Erik van der Ven

Personal information
- Date of birth: 15 February 1984 (age 42)
- Place of birth: Schaijk, Netherlands
- Height: 1.72 m (5 ft 7+1⁄2 in)
- Position: Midfielder

Senior career*
- Years: Team / Apps / (Gls)
- 2004: KRC Genk / 4 / (1)
- 2004–2007: Helmond Sport / 92 / (7)
- 2007–2009: TOP Oss / 60 / (4)
- 2009–2011: FC Emmen / 25 / (1)
- 2011–2012: De Treffers / 12 / (0)
- Total:  / 193 / (13)

Managerial career
- 2017–2018: Jong FC Den Bosch
- 2019–2021: FC Den Bosch
- 2022–: Feyenoord U17

= Erik van der Ven =

Dutch footballer and manager

Erik van der Ven (born 15 February 1984) is a Dutch professional football manager and former player who is assistant manager of Feyenoord U21. As a player, he played as a midfielder for KRC Genk, Helmond Sport, TOP Oss, FC Emmen and De Treffers.
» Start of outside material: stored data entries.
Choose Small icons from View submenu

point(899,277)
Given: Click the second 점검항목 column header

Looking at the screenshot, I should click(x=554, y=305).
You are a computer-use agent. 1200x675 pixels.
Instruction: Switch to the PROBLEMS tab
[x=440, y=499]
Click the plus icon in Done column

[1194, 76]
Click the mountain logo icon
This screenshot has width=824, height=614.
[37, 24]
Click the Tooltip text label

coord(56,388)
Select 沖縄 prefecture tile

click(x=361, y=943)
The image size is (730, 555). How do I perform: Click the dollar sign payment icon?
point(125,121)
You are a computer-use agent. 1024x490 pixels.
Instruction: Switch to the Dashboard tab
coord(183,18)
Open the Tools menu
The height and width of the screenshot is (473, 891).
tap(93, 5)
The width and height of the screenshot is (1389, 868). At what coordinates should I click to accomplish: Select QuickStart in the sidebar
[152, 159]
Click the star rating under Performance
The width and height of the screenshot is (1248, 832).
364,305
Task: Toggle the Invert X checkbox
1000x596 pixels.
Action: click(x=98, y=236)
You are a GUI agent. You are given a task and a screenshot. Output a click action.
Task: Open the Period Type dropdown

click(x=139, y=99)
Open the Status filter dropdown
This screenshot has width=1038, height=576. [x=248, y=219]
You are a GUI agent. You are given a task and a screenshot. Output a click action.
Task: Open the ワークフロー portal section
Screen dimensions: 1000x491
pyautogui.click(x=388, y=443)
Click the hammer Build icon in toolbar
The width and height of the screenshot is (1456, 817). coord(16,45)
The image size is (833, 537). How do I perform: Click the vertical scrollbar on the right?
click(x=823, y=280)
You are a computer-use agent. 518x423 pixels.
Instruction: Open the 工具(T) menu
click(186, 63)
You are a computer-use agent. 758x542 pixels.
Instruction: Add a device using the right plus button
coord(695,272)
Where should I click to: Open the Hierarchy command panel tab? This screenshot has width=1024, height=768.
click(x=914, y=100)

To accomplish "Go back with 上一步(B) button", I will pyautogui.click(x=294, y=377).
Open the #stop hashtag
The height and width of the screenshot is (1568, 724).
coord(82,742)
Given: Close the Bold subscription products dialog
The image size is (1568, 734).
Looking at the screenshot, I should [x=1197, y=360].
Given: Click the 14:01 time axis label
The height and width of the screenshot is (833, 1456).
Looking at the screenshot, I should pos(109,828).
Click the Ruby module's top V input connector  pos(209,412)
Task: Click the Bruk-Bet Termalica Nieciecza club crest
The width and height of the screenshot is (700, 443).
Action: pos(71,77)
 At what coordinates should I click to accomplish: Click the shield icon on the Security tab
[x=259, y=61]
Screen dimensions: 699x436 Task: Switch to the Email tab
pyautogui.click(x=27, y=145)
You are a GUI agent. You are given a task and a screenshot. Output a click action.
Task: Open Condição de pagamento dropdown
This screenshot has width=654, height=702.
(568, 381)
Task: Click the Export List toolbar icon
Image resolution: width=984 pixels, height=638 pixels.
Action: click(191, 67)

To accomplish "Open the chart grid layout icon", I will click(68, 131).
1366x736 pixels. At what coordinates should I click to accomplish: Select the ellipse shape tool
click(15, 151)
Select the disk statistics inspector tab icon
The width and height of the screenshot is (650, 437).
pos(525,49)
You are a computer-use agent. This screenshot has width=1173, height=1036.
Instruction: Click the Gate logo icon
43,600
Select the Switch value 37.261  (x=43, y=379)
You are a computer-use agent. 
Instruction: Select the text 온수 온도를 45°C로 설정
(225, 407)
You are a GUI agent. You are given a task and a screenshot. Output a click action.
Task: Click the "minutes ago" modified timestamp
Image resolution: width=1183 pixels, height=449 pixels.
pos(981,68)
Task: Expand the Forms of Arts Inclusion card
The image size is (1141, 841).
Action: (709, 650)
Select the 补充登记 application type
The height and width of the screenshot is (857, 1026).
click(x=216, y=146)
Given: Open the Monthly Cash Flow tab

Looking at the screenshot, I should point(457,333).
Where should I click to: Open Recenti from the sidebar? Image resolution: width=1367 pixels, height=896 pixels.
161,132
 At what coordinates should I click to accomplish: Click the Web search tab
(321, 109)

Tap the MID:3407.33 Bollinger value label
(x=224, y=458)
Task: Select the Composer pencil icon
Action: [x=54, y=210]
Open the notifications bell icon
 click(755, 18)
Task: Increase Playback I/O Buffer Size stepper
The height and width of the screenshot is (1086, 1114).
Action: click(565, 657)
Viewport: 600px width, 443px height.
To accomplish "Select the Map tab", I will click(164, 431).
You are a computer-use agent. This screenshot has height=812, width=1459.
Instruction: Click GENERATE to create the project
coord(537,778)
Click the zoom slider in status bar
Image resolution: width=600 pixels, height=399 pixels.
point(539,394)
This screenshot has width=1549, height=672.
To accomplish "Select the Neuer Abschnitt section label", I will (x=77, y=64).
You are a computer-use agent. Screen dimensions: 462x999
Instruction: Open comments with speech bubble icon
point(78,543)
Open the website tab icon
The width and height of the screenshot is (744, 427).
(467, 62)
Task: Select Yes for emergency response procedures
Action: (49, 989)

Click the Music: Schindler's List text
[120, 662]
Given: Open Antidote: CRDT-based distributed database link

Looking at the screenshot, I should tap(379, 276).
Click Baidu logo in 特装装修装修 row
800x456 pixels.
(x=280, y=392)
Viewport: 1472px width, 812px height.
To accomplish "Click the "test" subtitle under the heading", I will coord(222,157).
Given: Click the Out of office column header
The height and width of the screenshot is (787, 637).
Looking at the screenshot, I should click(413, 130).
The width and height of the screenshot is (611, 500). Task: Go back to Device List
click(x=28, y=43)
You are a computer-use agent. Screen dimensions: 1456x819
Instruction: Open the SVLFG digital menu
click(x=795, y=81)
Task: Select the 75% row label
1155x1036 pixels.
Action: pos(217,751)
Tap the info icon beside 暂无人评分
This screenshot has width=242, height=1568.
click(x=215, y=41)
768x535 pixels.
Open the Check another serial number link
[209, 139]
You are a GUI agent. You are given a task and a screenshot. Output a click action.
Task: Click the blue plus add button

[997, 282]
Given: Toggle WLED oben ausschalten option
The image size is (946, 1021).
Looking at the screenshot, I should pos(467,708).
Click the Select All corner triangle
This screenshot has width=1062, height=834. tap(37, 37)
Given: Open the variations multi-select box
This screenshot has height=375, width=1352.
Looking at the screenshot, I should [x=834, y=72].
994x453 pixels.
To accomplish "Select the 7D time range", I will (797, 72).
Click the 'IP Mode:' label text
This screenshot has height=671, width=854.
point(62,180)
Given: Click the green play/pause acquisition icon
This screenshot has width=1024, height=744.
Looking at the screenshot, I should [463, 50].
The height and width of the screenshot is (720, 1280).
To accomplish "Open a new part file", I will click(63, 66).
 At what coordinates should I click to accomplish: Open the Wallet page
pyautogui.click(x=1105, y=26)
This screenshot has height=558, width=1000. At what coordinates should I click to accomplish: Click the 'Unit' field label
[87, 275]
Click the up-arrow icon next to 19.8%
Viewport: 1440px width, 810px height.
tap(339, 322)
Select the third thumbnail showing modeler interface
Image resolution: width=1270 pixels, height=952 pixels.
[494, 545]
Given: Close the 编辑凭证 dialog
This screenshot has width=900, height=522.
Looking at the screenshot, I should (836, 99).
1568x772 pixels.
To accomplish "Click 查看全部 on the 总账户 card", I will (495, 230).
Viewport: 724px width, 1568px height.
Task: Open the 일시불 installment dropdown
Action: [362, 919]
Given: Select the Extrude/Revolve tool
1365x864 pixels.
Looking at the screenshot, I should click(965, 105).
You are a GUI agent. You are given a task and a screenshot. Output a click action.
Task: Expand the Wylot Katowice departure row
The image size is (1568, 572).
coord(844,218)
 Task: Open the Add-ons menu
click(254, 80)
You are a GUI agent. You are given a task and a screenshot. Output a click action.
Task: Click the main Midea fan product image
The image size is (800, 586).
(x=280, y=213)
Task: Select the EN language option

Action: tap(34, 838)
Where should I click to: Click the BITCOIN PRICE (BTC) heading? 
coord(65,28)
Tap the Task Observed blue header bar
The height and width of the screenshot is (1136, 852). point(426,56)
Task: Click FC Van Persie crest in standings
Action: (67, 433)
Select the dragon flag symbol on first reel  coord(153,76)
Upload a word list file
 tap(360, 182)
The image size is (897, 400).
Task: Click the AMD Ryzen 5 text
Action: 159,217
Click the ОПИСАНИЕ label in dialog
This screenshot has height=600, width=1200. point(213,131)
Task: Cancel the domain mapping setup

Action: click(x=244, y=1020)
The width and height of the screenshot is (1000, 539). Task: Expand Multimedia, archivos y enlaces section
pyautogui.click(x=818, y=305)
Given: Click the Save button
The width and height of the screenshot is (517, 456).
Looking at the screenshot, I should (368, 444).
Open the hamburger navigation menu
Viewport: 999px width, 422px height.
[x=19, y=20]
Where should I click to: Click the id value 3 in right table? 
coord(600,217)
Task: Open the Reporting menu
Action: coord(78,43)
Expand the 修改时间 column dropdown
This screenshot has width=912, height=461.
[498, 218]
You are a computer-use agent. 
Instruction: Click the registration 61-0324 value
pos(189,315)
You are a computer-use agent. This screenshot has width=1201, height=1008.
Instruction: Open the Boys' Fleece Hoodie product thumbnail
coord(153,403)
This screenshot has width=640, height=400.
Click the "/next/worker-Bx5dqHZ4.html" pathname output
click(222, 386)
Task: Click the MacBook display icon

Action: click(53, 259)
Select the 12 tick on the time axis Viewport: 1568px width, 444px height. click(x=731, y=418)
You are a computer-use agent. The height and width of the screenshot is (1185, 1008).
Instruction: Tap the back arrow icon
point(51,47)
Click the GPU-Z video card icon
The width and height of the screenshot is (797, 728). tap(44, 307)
He was appointed as manager of FC Den Bosch on a temporary basis in May 2019, having previously been assistant manager, before becoming the manager on a permanent basis in June 2019. He left the club in January 2021 by mutual consent. He was appointed as a youth team coach at the Feyenoord Academy in summer 2022, and became the under-21 assistant manager in summer 2025.